Ein anderer Grund für die Missstimmung sind die in Martha Stockers Gesetzentwurf zur Reform der medizinischen Versorgung vor Ort vorgesehenen außerordentlichen Beiträge für Hausärzte in der Peripherie. Diese sollen zur Finanzierung von Ambulatorien und Ausrüstung gewährt werden. Das reicht nicht, meinen die Hausärzte. Denn sie sehen das Problem vor allem in Städten wie Bozen und Meran, wo die Mieten für die Ambulatorien zum Teil exorbitante Summen erreichen. “Ein wirkliche Stärkung der Gesundheitsversorgung vor Ort müsste zusätzliche Geldmittel für die Hausärzte vorsehen”, kritisiert Bossio im Corriere dell’Alto Adige, “der Großteil der Ressourcen wird aber nach wie an die sieben Krankenhäuser gehen”.

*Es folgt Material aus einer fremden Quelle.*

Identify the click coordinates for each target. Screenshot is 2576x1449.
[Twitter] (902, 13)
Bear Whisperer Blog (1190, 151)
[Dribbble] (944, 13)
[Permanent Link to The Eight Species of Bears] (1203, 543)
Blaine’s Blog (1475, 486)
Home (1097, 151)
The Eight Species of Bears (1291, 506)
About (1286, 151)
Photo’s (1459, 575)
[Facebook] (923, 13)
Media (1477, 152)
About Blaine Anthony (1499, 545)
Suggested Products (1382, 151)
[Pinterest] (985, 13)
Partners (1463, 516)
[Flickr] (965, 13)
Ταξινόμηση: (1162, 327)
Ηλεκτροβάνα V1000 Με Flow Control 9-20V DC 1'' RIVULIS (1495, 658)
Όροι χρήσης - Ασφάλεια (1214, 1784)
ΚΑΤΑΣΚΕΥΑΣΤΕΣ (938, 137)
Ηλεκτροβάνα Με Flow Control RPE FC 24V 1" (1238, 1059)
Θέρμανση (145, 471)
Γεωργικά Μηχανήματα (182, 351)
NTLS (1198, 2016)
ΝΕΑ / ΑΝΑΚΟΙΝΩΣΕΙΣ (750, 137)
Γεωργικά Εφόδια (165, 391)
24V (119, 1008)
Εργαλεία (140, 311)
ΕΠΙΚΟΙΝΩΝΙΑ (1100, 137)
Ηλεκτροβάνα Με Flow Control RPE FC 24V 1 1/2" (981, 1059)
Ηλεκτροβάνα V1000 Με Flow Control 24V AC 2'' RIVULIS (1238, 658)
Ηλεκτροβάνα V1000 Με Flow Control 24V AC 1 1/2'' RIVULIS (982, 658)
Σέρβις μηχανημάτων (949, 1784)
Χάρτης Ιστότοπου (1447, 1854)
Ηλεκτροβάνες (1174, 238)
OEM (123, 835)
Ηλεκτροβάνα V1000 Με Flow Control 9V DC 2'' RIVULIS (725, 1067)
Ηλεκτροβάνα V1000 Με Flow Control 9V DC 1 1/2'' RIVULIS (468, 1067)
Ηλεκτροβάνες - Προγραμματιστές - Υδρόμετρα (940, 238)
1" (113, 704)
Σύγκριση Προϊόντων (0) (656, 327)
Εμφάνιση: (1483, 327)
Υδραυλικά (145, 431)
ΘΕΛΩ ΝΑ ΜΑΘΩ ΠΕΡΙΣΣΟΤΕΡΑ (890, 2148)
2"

“Wir sind es einfach leid, uns schlecht behandeln zu lassen und nicht angehört zu werden”, geht die Klage der Hausärzte in Richtung Provinz. Dort fällt man aus allen Wolken. Machen die Hausärzte wirklich ernst, muss sich das Gesundheitsressort etwas einfallen lassen, wie den betroffenen Patienten doch noch das Recht auf Ticketbefreiung gewährleistet werden kann. Im Raum steht etwa die Möglichkeit, sich vor beziehungsweise nach dem Gang in die Apotheke an den Sozialsprengel zu wenden, um eventuelle Rückerstattungen geltend machen zu können.


Streik als ultima ratio

“Es ist völlig unverständlich, dass die Gewerkschaften solche Maßnahmen setzen, wenn man gleichzeitig am Verhandlungstisch sitzt”, wird Verhandlungsführer und Ressortleiter Michael Mayr in den Dolomiten zitiert. Er sehe nicht ein, warum “ein für die Bevölkerung wichtiger Dienst” plötzlich nicht mehr gemacht werde. “Diese Reform ist eine Beleidigung, wir erachten sie als inakzeptabel und schaffen es nicht, unsere Argumente den Bürokraten der Provinz verständlich zu machen”, kontern die Hausärzte und kündigen weitere Aktionen an.

Sie wollen ihren eingeschlagenen Weg des Protests unbeirrt weitergehen. Am 17. und 18. März werden sie daher auch am italienweiten Ärzte-Streik teilnehmen. Dazu aufgerufen haben neben den Haus- auch die Krankenhausärzte-Gewerkschaften. “Politiker haben jahrelang den Bürgern wohl alles gratis verpsrochen (für eine Legislatur?!), das können wir jetzt ausbaden”, liest man etwa im Positionspapier der Präsidentin der hiesigen Hausärzte-Gewerkschaft SNAMI, Susanna Hofmann. Mit dem Streik kommenden Monat wollen die Mediziner ihr Unbehagen und ihr “Nein” zu Kürzungen von Leistungen für die Bürger sowie zur “Gleichgültigkeit der Regierung und der Provinz” zum Ausdruck bringen.